As described in the prior section, the current data does not suggest a current deterioration in the data, which makes this drop in yields/rally in bonds all the more peculiar. To see this, look at the chart below showing the divergence between economic surprises and the 10-year yield. At least from this lens, the bond market seems to be singing “The Future Freaks Me Out” even though in the present, the data suggests “Everything is Alright.”
“But I’m Getting Better at Fighting the Future”: Conclusion?
The S&P 500 is at a critical juncture as of the close on Friday. It has traded down to support at its 100-day moving average, with a break below this putting the 200 day moving average and October/November lows as the next support level.
But as has been customary for the market in 2026, this softness in the capitalization weight index stands in contrast to the relative resilience of the Equal Weight S&P 500, shown below at just a hair under new all-time highs and in a much more distinct uptrend.

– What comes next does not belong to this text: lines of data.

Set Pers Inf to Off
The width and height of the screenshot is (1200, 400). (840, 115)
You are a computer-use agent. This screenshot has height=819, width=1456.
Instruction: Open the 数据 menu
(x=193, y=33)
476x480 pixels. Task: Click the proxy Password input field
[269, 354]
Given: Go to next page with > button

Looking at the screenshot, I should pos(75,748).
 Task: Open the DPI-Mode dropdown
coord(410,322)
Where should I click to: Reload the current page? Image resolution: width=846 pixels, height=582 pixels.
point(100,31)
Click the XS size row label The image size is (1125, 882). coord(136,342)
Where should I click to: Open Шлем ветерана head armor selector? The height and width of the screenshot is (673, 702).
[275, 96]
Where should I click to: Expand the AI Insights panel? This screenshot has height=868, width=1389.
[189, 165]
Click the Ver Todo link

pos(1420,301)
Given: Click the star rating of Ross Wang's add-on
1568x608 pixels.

This is made possible thanks to the “risk-swap” vs. “risk-off” nature of this market, where investors have rotated out of AI-disrupted names and into any area that is perceived to be relatively immune to these technological tectonic shifts. These winning areas are inherently risky themselves, but investors are taking solace in still-resilient economic data that makes having cyclical exposure more palatable.
It is this last point that reinforces why we have to watch credit woes so closely, as credit issues do have the potential to dent risk appetite and morph this “risk-swap” move into a broader “risk-off” move.
If all of this is making you feel slightly neurotic, then you will feel right at home listening to Motion City Soundtrack, and it is probably best to go ahead and listen to both songs, as both “The Future Freaks Me Out” and “Everything is Alright” appear to describe today’s market environment.